He mencionado el art-nouveau, he mencionado las decorativas estrofas de Los crepúsculos del jardín o de la sucursal montevideana de Herrera y Reissig. Ese arte y esa literatura son menos típicos de la realidad de 1900 que de nuestra visión. El erudito examen de cualquier enciclopedia revela los siguientes hechos: en 1899, Ibsen publicó el drama Cuando nos despertemos de entre los muertos; en 1900, Conrad publicó Lord Jim y Bernard Shaw sus Tres comedias para puritanos: (El discípulo del diablo, César y Cleopatra, La conversión del capitán Brassbound); en 1901, Kipling publicó Kim y, H. G. Wells, Los primeros hombres en la luna. Cinco libros acabo de enumerar; libros contradictorios o heterogéneos que pueden suscitar cualquier reacción salvo la de piadoso cariño; libros cuyo solo recuerdo evoca la compleja y apasionada realidad de 1900. Compleja y apasionada... Los epítetos pueden asombrar, pues el pasado nunca es complejo (ha sido simplificado y estilizado por la memoria, por la memoria en la que siempre colabora el olvido) y nunca es apasionado, porque lo vemos como un cuadro en el que faltan nuestra voluntad, nuestra incertidumbre.

He mencionado, al azar de una enciclopedia, obras literarias: el lector que quiera ampliar el breve catálogo bosquejado aquí, puede agregar obras filosóficas, políticas, científicas, pictóricas y musicales. A no dudarlo, sentirá la gravitación de una realidad que casi lo confundirá, más complicada, más polémica, más libre, más razonable, más habitable, que la de 1945.
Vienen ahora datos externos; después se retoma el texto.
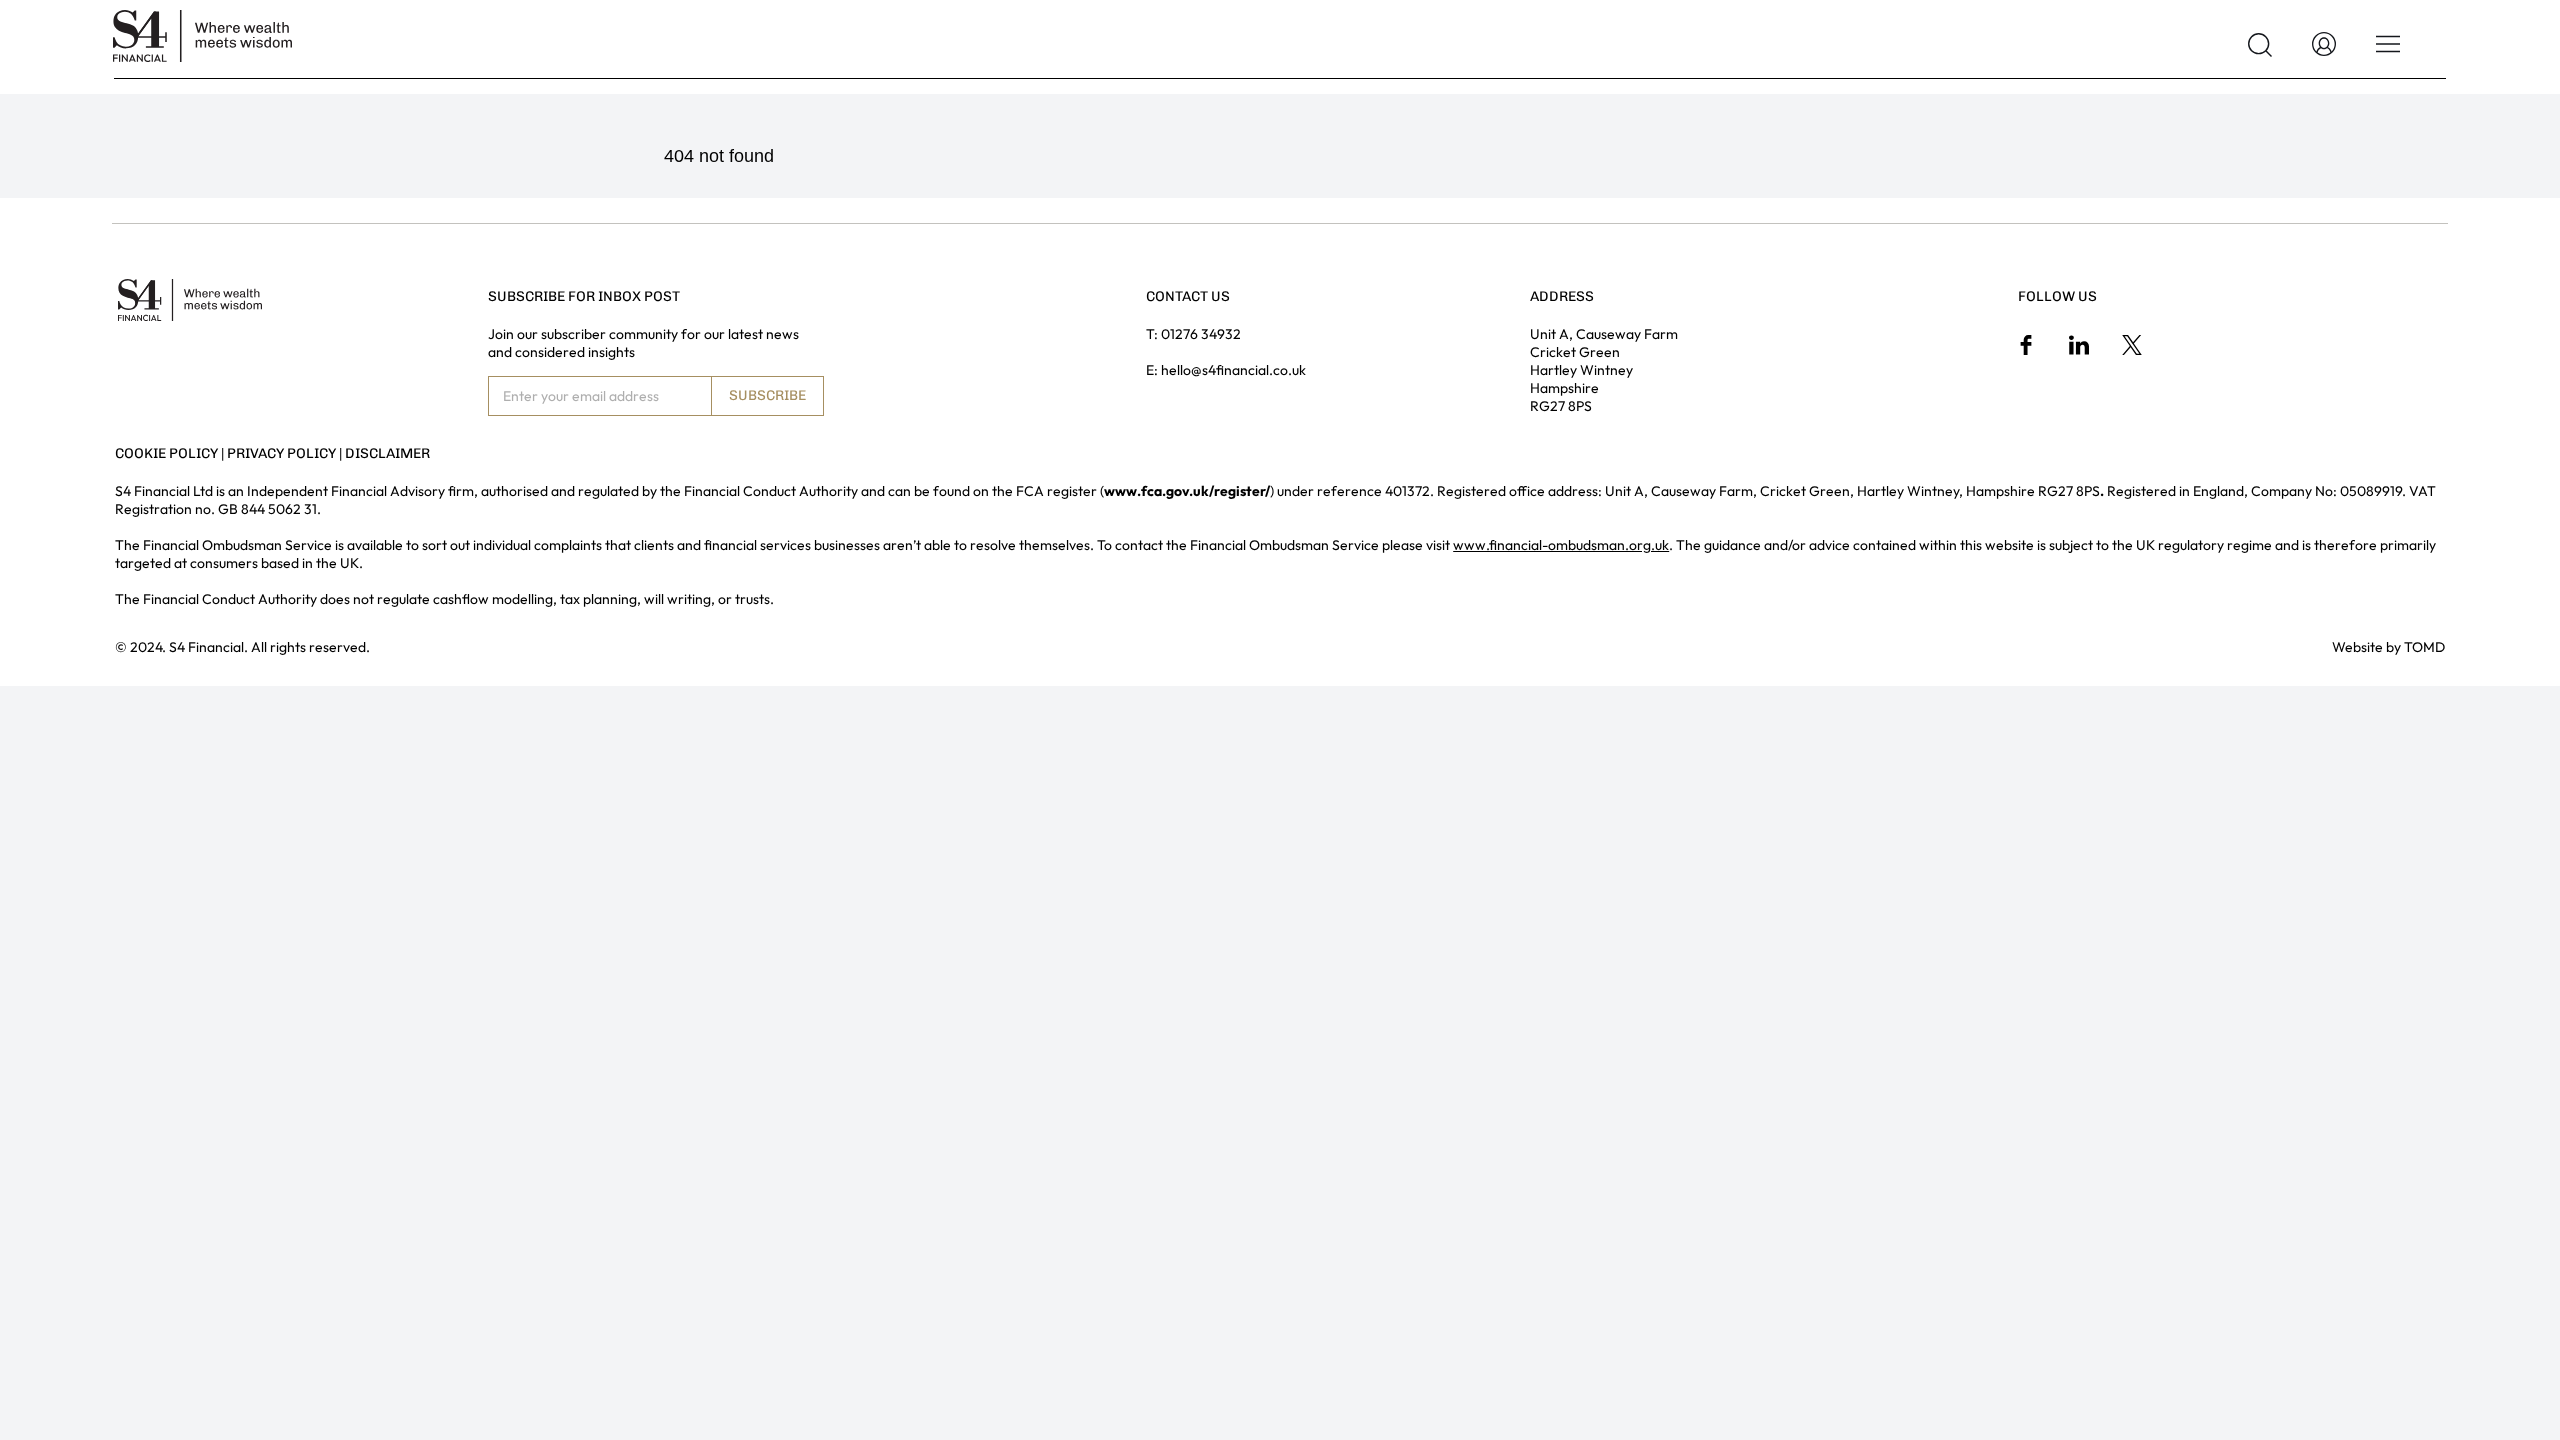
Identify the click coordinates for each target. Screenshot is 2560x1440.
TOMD (2424, 647)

El problema del año 1900 visto por 1945 no es otra cosa que un aspecto de un problema más amplio: el siglo XIX juzgado por el siglo XX. Por la boca de un periodista, el siglo XX ha calificado de "estúpido" al siglo XIX; tal vez no es ilícito recordar que las dos doctrinas por las que están muriendo los hombres del siglo XX —nazismo y comunismo— son invenciones del siglo XIX. El nazismo procede notoriamente de Fichte y de Carlyle; el marxismo no carece de toda relación con Karl Marx; el estúpido siglo XIX fue, antes que ninguna otra cosa, un siglo de libérrima discusión; no hay argumento contra él, contra sus preferencias o instituciones, que no haya sido formulado por alguien en ese mismo siglo. El progreso es uno de los fetiches del siglo XIX; la refutación más enérgica del progreso es la de Schopenhauer, hombre del siglo XIX.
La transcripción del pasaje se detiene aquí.